Пьеса, которую А. И. готовил для «Современника», внесла в отношения автора и редактора первую трещину. «Республика труда» (в варианте «Оленя и шалашовки») двигалась трудно. Ахматова сказала о пьесе: «Какая-то средневековая»; Анну Андреевну увлекал только Солженицын-прозаик. У Твардовского было куда больше претензий, и они были куда принципиальнее. «Это то, что он сам себе запретил “Иваном Денисовичем” делать (дополнять подробностями и деталями, очерком быта и нравов — образ, родившийся, выбившийся из всего этого). Вот оно, то самое, чего нужно было бояться, — он рванулся к “пьесе”, написанной им 10 лет назад, рванулся сейчас, когда воспринял успех: это что, я ещё не то знаю… Очень похоже, как я после “Муравии” начал писать пьесу, желая досказать...»

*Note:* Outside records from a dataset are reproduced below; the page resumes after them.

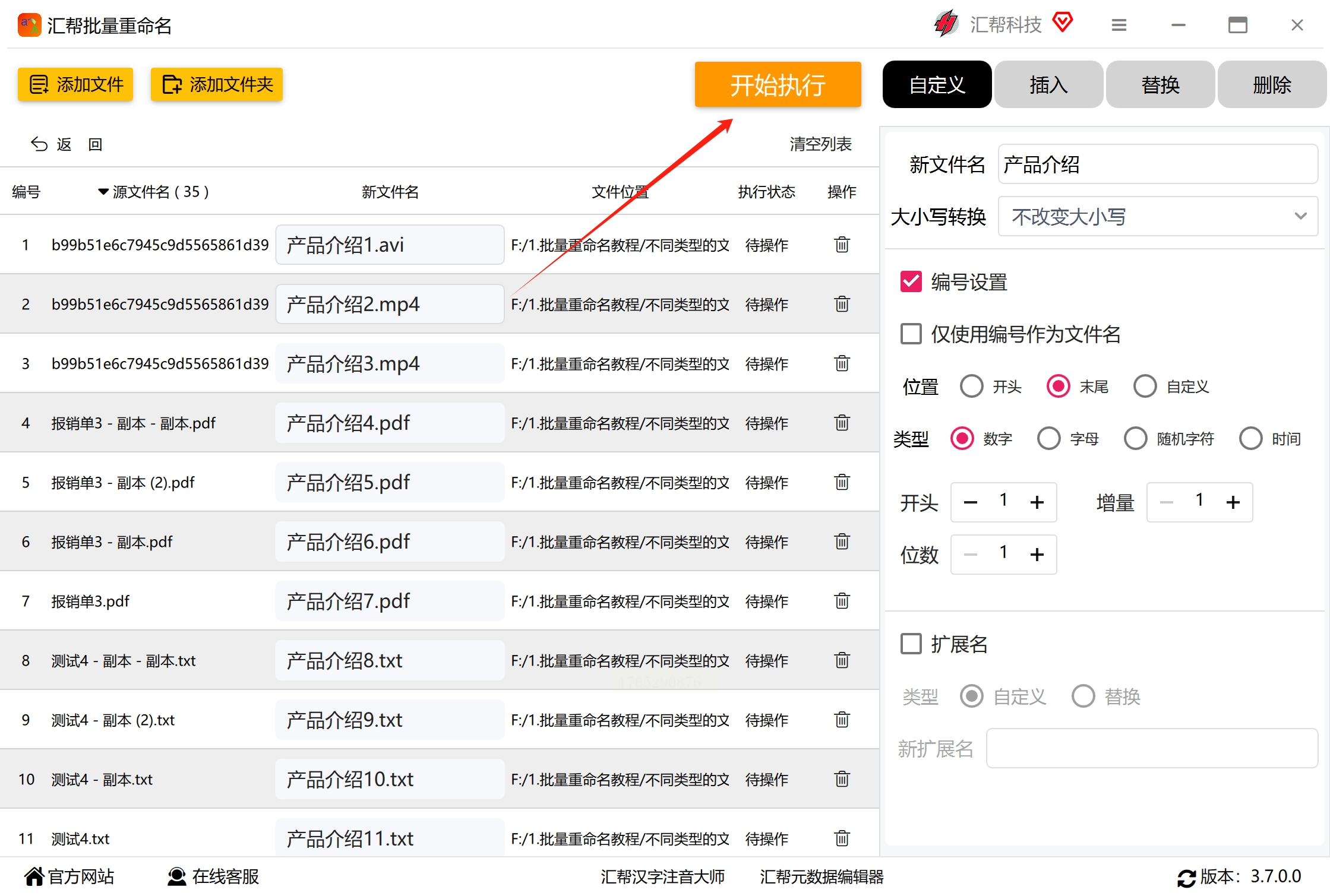Screen dimensions: 1330x896
Task: Open 在线客服 support icon
Action: click(x=176, y=876)
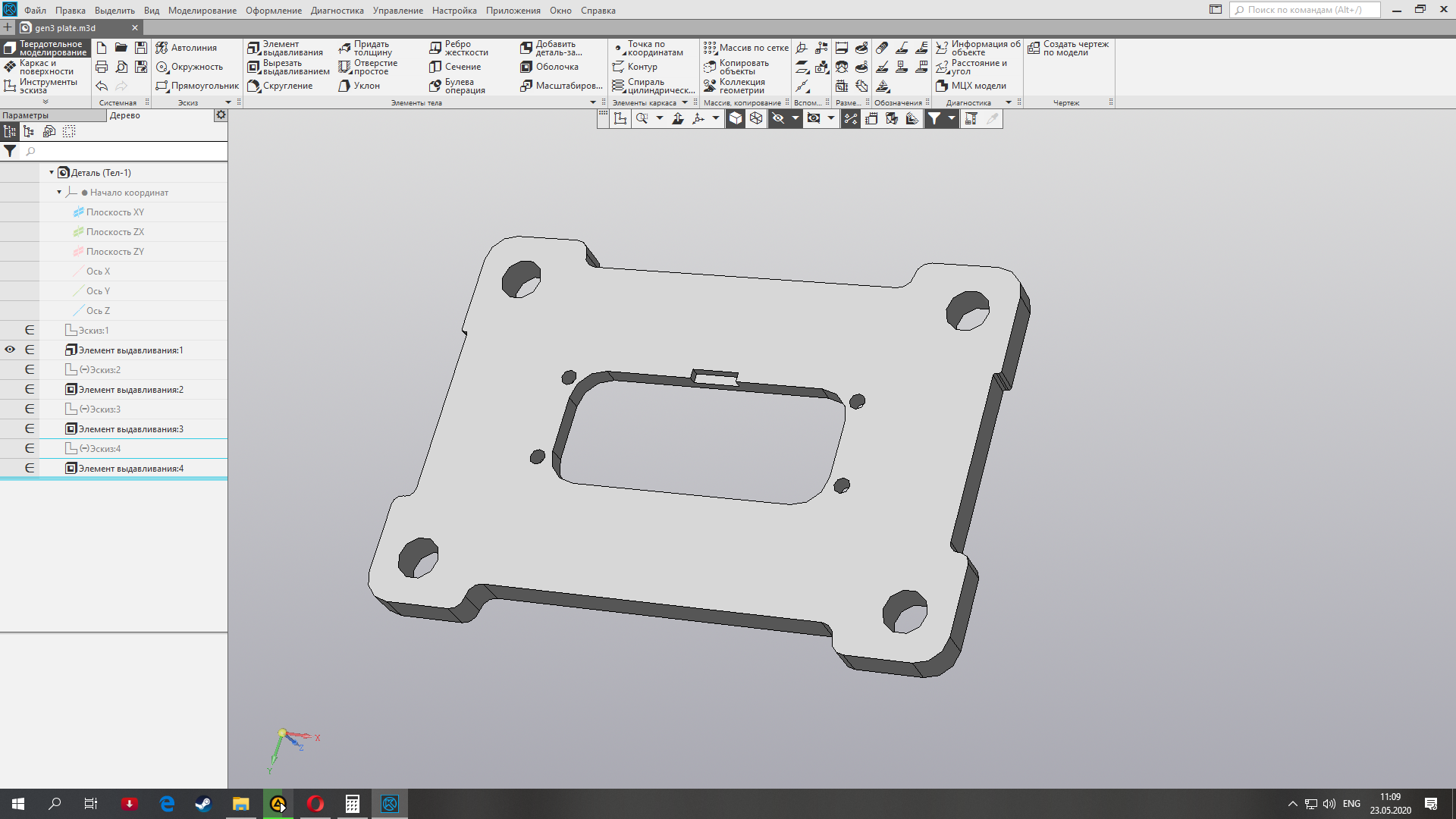Click Создать чертеж по модели button
This screenshot has height=819, width=1456.
point(1068,49)
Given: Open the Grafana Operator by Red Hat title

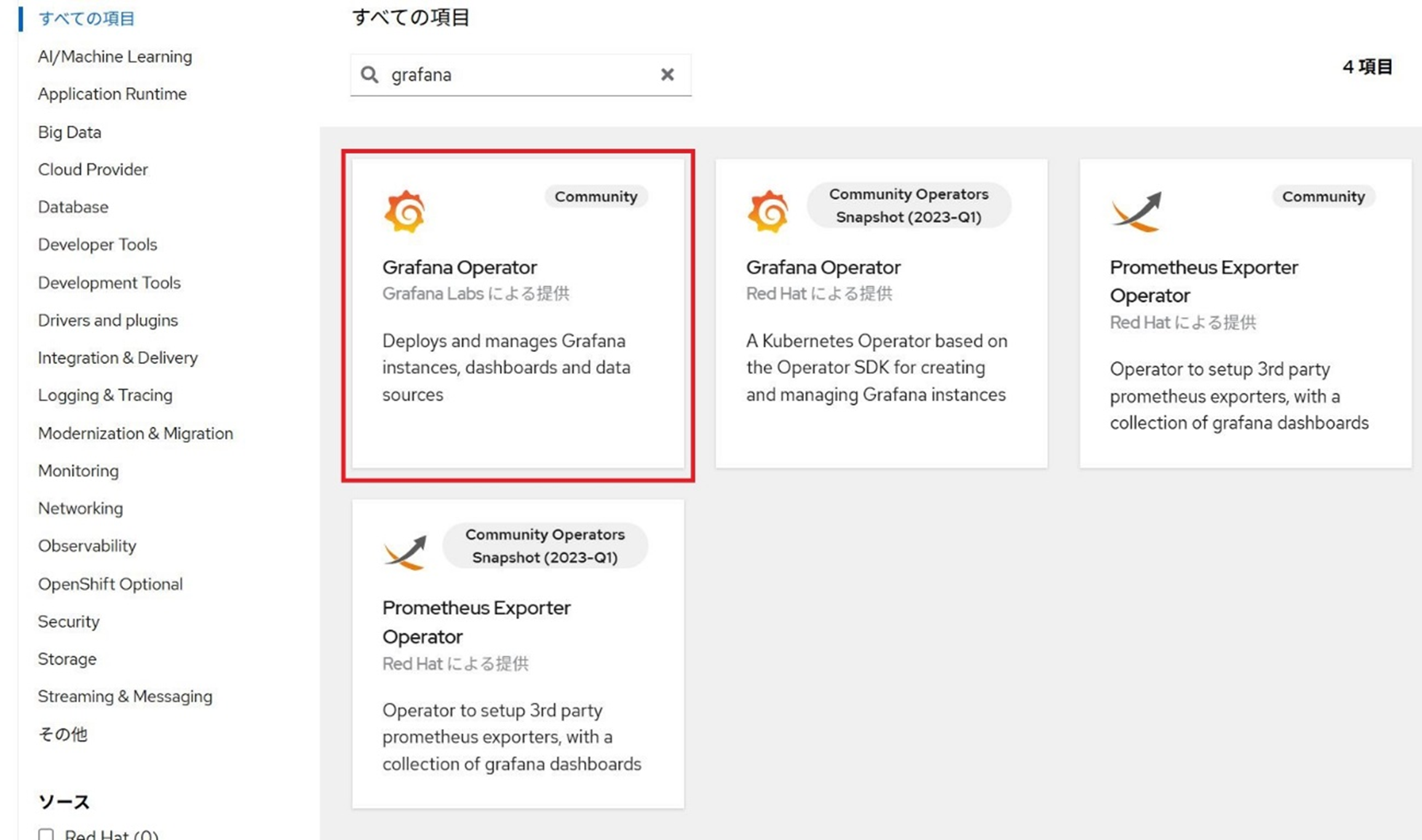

Твардовский был непреклонен — пьесу нельзя ни печатать, ни ставить. Логика редактора была безупречна, и аналог с «Муравией» работал против «Республики труда». Но автор находился внутри собственной логики, и значит, ему было по пути с «Новым миром» до тех пор, пока обеспечивался прорыв к цели. Счастье печататься вообще, и счастье печататься в «Новом мире» не должно было ни затмить, ни отменить главную цель. Поэтому признать, что пьеса десятилетней давности — всего лишь новые подробности темы, значило отказаться от своего тайного статуса и своего тайного замысла. Твардовский, при всей его трепетной любви к «Ивану Денисовичу», знать об этом замысле и не мог, и не должен был. А если бы и узнал, то скорее всего никак бы не одобрил. Твардовскому нравилось, что в «Иване Денисовиче» нет ужасов. Но это не значило, что их не было вообще или что автор дал подписку никогда о них не писать. «Конечно, я был обязан Твардовскому — но лично . Однако я не имел права считаться с личной точкой зрения и чтó обо мне подумают в “Новом мире”, а лишь из того исходить постоянно, что я — не я, и моя литературная судьба — не моя, а всех тех миллионов, кто не доцарапал, не дохрипел своей тюремной судьбы, своих поздних лагерных открытий».